The Intel NetBurst micro-architecture can support up to three levels of on-chip cache. Only two levels of on-chip

caches are implemented in the Pentium 4 processor, which is a product for the desktop environment. The level

nearest to the execution core of the processor, the first level, contains separate caches for instructions and data: a

first-level data cache and the trace cache, which is an advanced first-level instruction cache. All other levels of

caches are shared. The levels in the cache hierarchy are not inclusive, that is, the fact that a line is in level i does not

imply that it is also in level i+1. All caches use a pseudo-LRU (least recently used) replacement algorithm. Table 1

provides the parameters for all cache levels.

Table 1 Pentium 4 Processor Cache Parameters

Level Capacity Associativity

(ways) Line Size

(bytes) Access Latency (clocks),

Integer/floating-point Write Update Policy

First 8KB 464 2/6 write through

TC 12K µops N/A N/A N/A N/A

Second 256KB 8128 7/7 write back

A second-level cache miss initiates a transaction across the system bus interface to the memory sub-system. The

system bus interface supports using a scalable bus clock and achieves an effective speed that quadruples the speed of

the scalable bus clock. It takes on the order of 12 processor cycles to get to the bus and back within the processor,

and 6-12 bus cycles to access memory if there is no bus congestion.
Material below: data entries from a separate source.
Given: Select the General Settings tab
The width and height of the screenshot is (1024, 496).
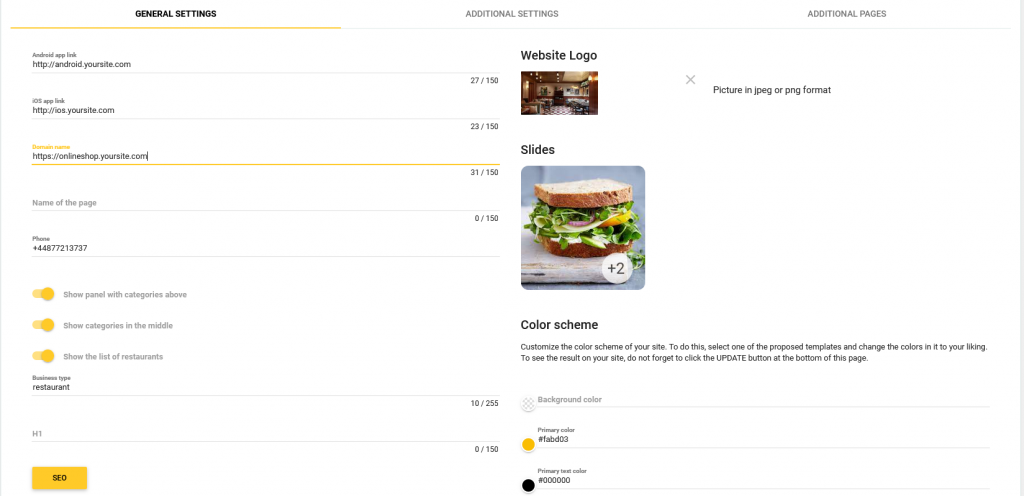Looking at the screenshot, I should click(175, 14).
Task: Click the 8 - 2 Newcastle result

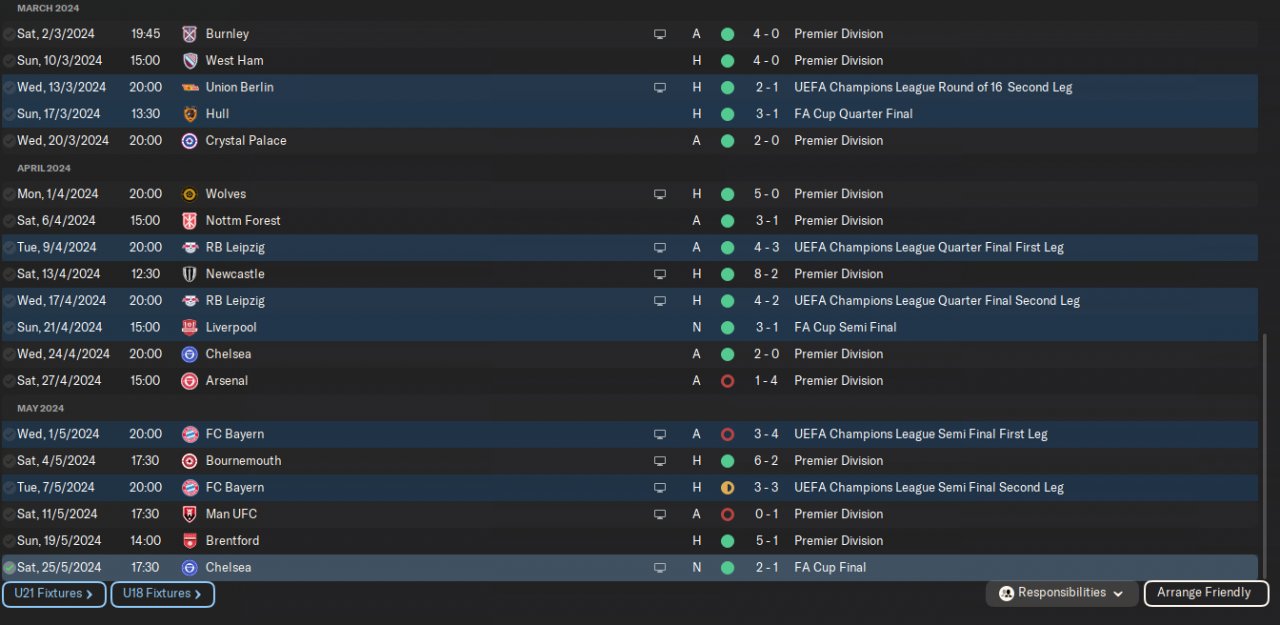Action: pos(766,274)
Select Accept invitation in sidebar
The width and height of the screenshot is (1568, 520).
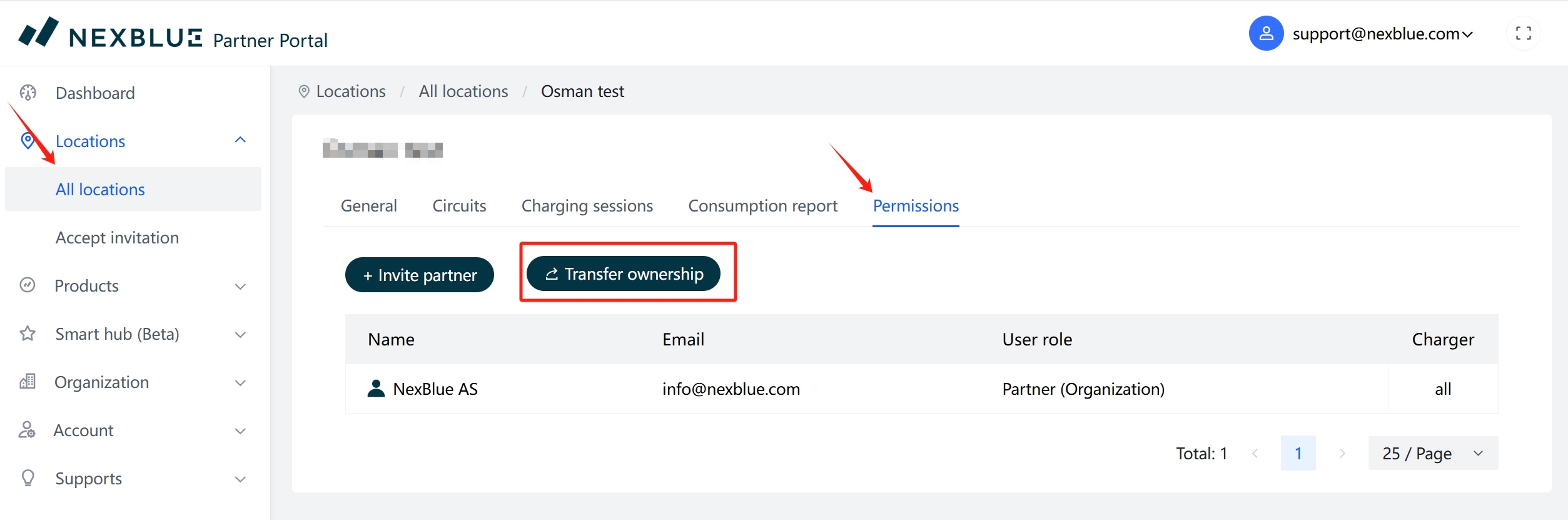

Each bus cycle equals several processor cycles.

The ratio of processor clock speed to the scalable bus clock speed is referred to as bus ratio. For example, one bus

cycle for a 100 MHz bus is equal to 15 processor cycles on a 1.50 GHz processor. Since the speed of the bus is

implementation- dependent, consult the specifications of a given system for further details.

Data Prefetch

The Pentium 4 processor has two mechanisms for prefetching data: a software-controlled prefetch and an automatic

hardware prefetch.

Software-controlled prefetch is enabled using the four prefetch instructions introduced with Streaming SIMD

Extensions (SSE) instructions. These instructions are hints to bring a cache line of data into the desired levels of the

cache hierarchy. The software-controlled prefetch is not intended for prefetching code. Using it can incur significant

penalties on a multiprocessor system where code is shared.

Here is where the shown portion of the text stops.